# Task description:
Which lines of the entries below run from the one holding "Locations (28, 2499)" to the one holding "Address: (27, 2333)", inclusive? Set down exactly those lines and no others.

# Extracted data:
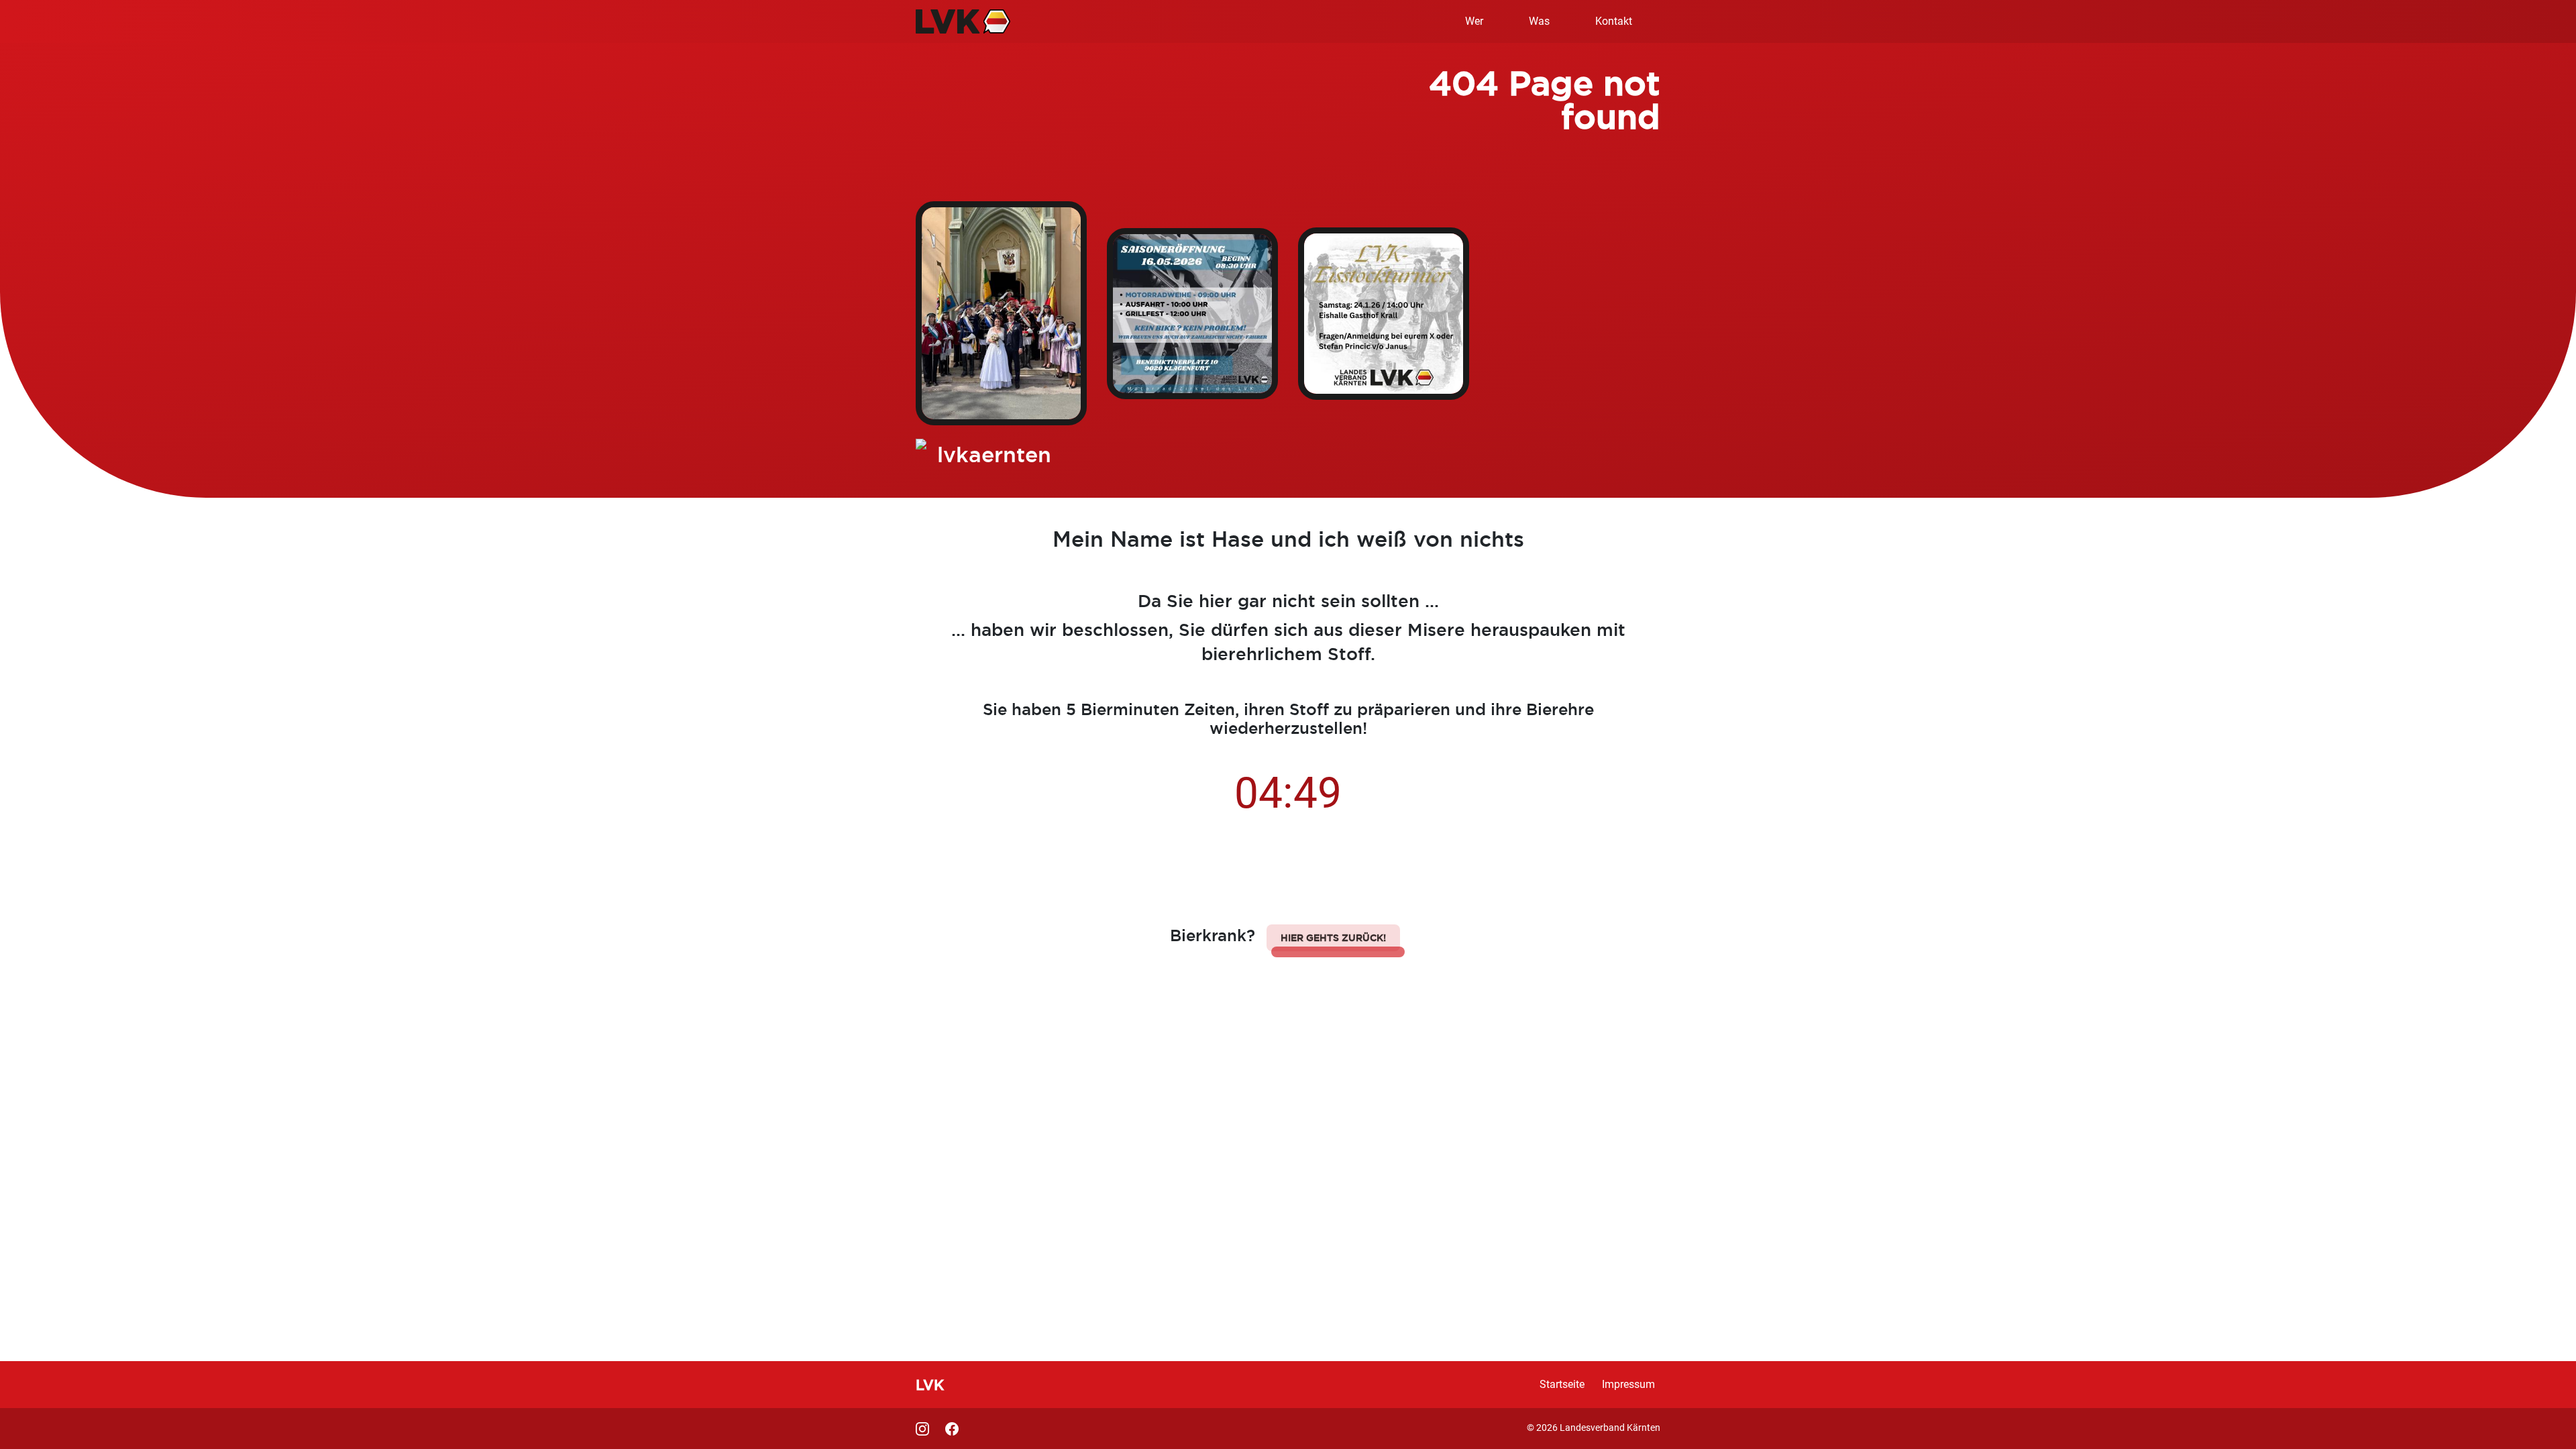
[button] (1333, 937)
* * *
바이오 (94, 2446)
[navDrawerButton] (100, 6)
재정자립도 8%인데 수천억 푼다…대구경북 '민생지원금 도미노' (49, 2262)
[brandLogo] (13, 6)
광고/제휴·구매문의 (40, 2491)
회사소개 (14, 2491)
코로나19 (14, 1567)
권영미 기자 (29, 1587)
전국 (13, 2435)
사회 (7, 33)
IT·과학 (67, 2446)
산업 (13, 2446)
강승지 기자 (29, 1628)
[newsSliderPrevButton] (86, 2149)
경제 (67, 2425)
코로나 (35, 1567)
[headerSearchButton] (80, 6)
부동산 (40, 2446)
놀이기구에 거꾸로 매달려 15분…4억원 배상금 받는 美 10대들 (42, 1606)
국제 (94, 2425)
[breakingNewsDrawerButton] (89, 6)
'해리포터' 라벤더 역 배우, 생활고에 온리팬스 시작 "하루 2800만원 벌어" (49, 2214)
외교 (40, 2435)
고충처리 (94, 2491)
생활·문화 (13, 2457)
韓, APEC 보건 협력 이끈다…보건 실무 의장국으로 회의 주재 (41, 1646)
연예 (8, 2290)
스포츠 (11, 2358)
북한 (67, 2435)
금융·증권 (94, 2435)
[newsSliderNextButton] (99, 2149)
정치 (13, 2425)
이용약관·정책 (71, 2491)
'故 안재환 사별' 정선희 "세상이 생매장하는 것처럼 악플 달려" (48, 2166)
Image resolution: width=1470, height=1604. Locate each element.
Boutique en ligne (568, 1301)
* * *
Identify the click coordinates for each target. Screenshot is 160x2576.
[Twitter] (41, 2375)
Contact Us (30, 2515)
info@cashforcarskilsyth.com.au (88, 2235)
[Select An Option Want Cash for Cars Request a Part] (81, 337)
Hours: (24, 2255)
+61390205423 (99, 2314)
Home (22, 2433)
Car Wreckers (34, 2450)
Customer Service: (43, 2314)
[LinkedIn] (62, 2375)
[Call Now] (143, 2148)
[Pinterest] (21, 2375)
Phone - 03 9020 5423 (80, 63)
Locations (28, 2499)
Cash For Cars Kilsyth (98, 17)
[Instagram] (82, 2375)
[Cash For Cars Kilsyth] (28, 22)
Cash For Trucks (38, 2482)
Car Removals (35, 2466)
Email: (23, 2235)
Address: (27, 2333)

# Answer space:
Locations (28, 2499)
Cash For Cars Kilsyth (98, 17)
[Instagram] (82, 2375)
[Cash For Cars Kilsyth] (28, 22)
Cash For Trucks (38, 2482)
Car Removals (35, 2466)
Email: (23, 2235)
Address: (27, 2333)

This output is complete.